My friend and colleague Hal Roberts is taking on one of the hardest research questions in the space of internet and society – the surveillance of the internet. If surveillance is done in certain ways, it should be invisible to users – a government might be able to read all email by tapping into internet service providers, and this behavior could be entirely invisible. (We’d know about it only through a whistleblower – see Mark Klein and the information he shared about US government wiretaps at AT&T.)

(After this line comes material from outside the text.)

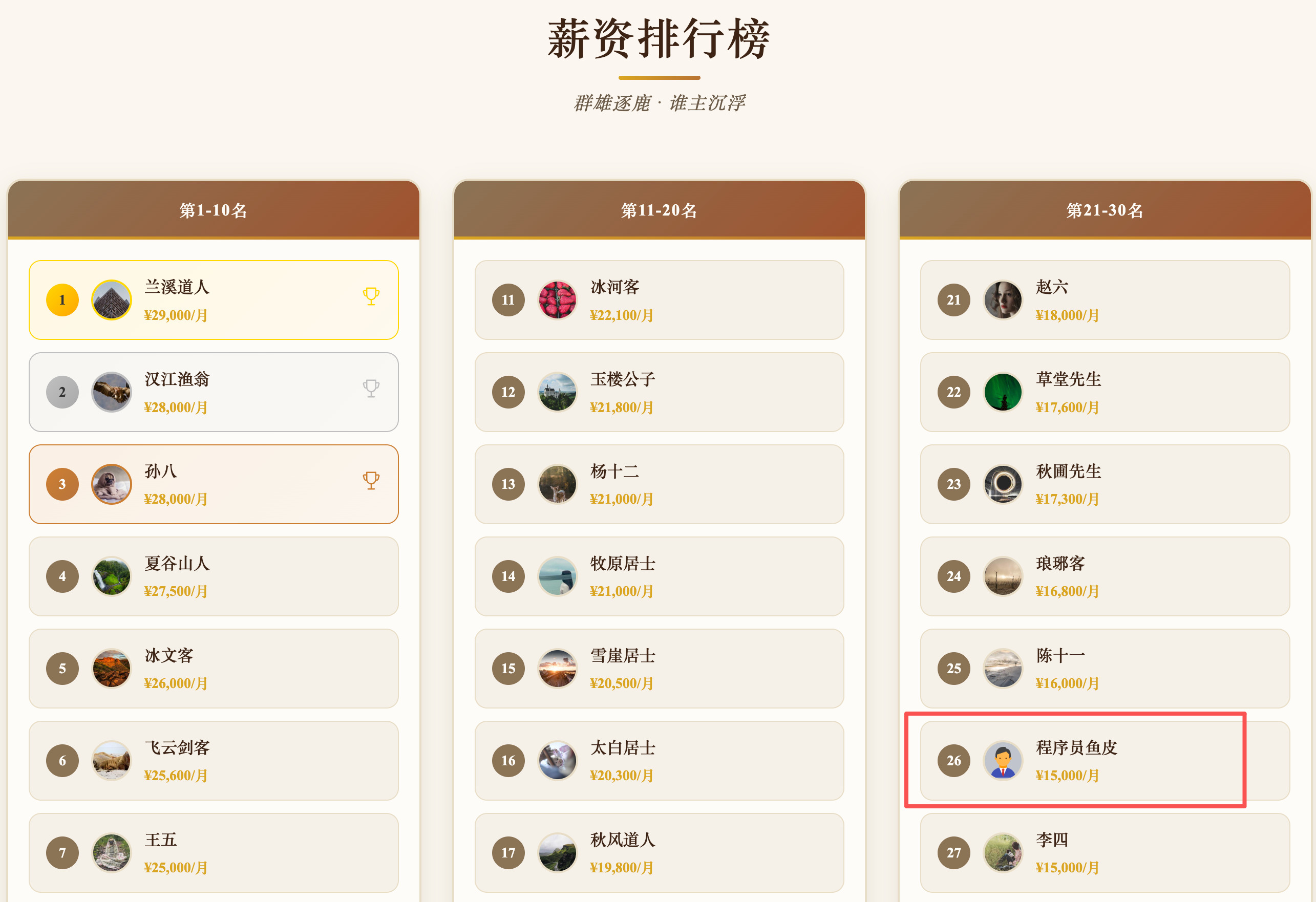Click 草堂先生's green aurora avatar

1002,392
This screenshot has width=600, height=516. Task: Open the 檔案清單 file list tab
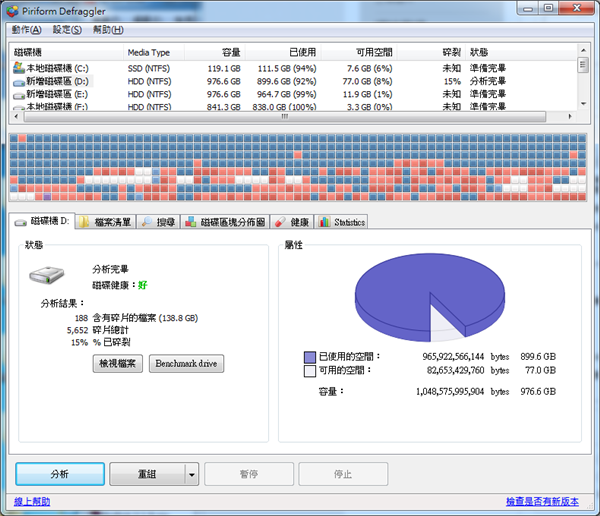pyautogui.click(x=106, y=222)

In absence of the sort of information we might obtain from whistleblowers, studying surveillance means studying what it’s possible for someone to watch, not what watching actually takes place. Colleagues of ours have looked closely at internet architectures to determine what’s possible in terms of surveilling the internet. Where are the points where a government or corporation could monitor large amounts of data? How much data can we monitor using current technology? Is it technically feasible to monitor every packet of data coming into a country like China?
For Hal’s talk at Berkman yesterday, the focus was on less speculative surveillance, and more on a more familiar entity: Google. Hal points out that Google owns two advertising systems – Adwords and DoubleClick – which each account for roughly 35% of the online ad market. In visiting 70% of the websites with ads on them – possibly as much as 50% of all web traffic – the vast majority of users are in situations where Google is able to watch their behavior. The question behind Hal’s talk: “Should you care about this?”
When we consider surveillance, Hal tells us we’re usually thinking about Orwellian Big Brother scenarios, shadowy entities like the NSA, the boss reading our work email, or our insurance companies watching how we drive or whether we’re clandestine smokers. These are entites that have power over you, which can control aspects of your life, ranging from your physical liberty to your employment or finances. Google can’t shoot you, fire you or take away your health insurance – why should we care that they’re watching us?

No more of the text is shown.